The 1995 occupation of Pakaitore/Moutoa Gardens was a momentous time in the history of both Wanganui and New Zealand - and a group believes it has got to be recorded.
The Pakaitore Oral History Project has been set up to do just that, over the next two years.
The current co-ordinator is Wanganui's Community Education Service (CES) manager Rosemary Hovey. She applied to Adult Community Education (ACE) Aotearoa to fund a collaborative project and received $5000. CES is to be the fund holder.
Those 79 days in 1995 were a tumultuous time to live through, as Wanganui people will remember. Their history has never been recorded. Everyone in the project's working group agrees this must be done.

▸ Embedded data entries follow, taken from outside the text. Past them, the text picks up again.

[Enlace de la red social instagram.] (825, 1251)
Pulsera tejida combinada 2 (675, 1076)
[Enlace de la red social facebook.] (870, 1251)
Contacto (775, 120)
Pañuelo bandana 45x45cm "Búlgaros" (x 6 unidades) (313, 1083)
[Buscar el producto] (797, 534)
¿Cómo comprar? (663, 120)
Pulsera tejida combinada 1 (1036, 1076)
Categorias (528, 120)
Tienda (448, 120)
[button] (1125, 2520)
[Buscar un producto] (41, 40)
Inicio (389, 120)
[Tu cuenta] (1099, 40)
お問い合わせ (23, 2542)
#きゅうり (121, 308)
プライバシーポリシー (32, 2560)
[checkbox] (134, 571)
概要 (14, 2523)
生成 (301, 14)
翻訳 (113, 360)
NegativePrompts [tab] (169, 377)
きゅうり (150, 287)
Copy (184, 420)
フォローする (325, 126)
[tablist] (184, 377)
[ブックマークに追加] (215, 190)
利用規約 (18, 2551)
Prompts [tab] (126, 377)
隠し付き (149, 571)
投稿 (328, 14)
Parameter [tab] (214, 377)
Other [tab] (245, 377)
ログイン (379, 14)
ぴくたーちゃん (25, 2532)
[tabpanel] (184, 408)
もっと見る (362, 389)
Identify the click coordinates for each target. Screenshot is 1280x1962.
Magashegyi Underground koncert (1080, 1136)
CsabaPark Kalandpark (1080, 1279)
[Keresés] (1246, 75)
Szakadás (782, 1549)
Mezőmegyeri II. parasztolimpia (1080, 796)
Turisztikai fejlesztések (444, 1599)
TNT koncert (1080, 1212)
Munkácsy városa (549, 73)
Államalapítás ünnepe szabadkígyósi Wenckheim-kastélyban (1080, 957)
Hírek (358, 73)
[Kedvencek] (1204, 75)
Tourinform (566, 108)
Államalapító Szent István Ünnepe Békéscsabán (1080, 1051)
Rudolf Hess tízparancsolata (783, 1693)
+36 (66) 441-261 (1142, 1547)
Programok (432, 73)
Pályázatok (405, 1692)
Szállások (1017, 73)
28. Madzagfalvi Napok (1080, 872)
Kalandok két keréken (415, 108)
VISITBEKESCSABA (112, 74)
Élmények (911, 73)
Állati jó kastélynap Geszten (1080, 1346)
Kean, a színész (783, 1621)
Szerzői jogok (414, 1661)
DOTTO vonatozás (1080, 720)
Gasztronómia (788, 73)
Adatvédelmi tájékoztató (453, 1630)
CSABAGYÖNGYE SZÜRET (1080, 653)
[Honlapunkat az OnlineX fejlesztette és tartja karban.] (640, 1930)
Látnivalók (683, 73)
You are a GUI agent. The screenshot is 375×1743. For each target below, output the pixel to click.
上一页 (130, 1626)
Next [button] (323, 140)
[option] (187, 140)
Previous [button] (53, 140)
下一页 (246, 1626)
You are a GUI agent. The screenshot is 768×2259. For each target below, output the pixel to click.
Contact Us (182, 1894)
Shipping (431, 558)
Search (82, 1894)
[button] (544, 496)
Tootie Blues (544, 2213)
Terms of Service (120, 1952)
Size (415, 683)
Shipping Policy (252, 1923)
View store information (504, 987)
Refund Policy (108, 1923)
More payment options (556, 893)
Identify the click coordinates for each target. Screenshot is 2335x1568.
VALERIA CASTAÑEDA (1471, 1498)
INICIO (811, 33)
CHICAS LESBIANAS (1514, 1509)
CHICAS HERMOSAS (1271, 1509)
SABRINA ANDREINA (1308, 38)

"That history is being lost as people pass away. We need to capture it before it's too late," Mrs Hovey said.
The idea is to interview the full range of those involved at the time - the occupiers, including people who were children at the time and are now in their 30s, and people from churches, the police, the council, neighbouring properties and the media.
Parts of the interviews will be turned into print, and some may also be filmed.
The working group is drawn from the Wanganui District Council, the city's museum and library and from Whanganui Maori. The idea came from treaty educators David James and Jillian Wychel, both QSM, who are also involved, as is Putiki's Huia Kirk.
Exactly where the finished resource will be held is still to be decided. The group has been debating intellectual property issues.
It already has seven Maori and seven non-Maori interviewers lined up for two days' training by the Turnbull Library Oral History Archive staff.
Each interviewer will be expected to do up to 15 long interviews. Those will be unpaid, but there may be some payment for making the printed extracts. The training will be fantastic, Mrs Hovey said, and could help interviewers get other paid work.